In stochastic optimization, importance sampling (IS) distributions depend cyclically on decision variables, creating a coupled optimization structure that severely hinders convergence analysis and sampling efficiency. To address this, we propose the first joint gradient-based update algorithm that simultaneously optimizes both decision variables and a parameterized IS distribution—without requiring multi-timescale separation. Our method builds upon a Nesterov dual-averaging variant to ensure synchronized convergence of the IS distribution and optimization variables. Under convex objectives and linear constraints, we establish rigorous global convergence and achieve the theoretically optimal asymptotic variance bound. Experiments demonstrate substantial improvements in sample efficiency and numerical stability, particularly in rare-event simulation tasks.

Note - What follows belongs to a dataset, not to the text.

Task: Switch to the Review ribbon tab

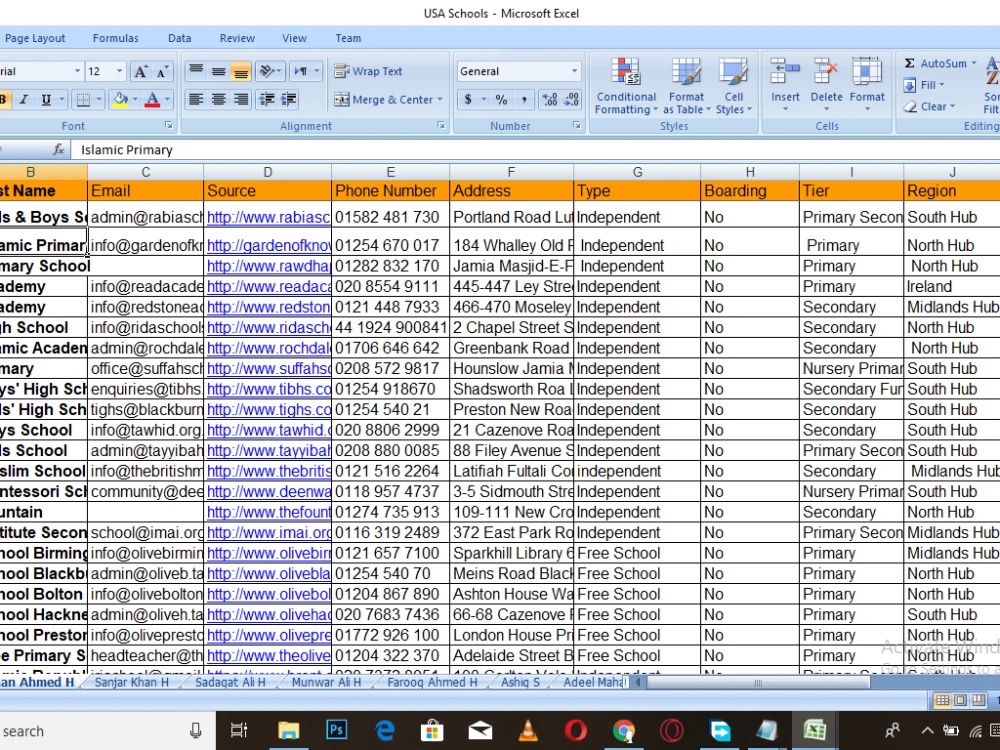Action: [x=237, y=38]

Importance Sampling (IS) is a widely used variance reduction technique for enhancing the efficiency of Monte Carlo methods, particularly in rare-event simulation and related applications. Despite its power, the performance of IS is often highly sensitive to the choice of the proposal distribution and frequently requires stochastic calibration techniques. While the design and analysis of IS have been extensively studied in estimation settings, applying IS within stochastic optimization introduces a unique challenge: the decision and the IS distribution are mutually dependent, creating a circular optimization structure. This interdependence complicates both the analysis of convergence for decision iterates and the efficiency of the IS scheme. In this paper, we propose an iterative gradient-based algorithm that jointly updates the decision variable and the IS distribution without requiring time-scale separation between the two. Our method achieves the lowest possible asymptotic variance and guarantees global convergence under convexity of the objective and mild assumptions on the IS distribution family. Furthermore, we show that these properties are preserved under linear constraints by incorporating a recent variant of Nesterov's dual averaging method.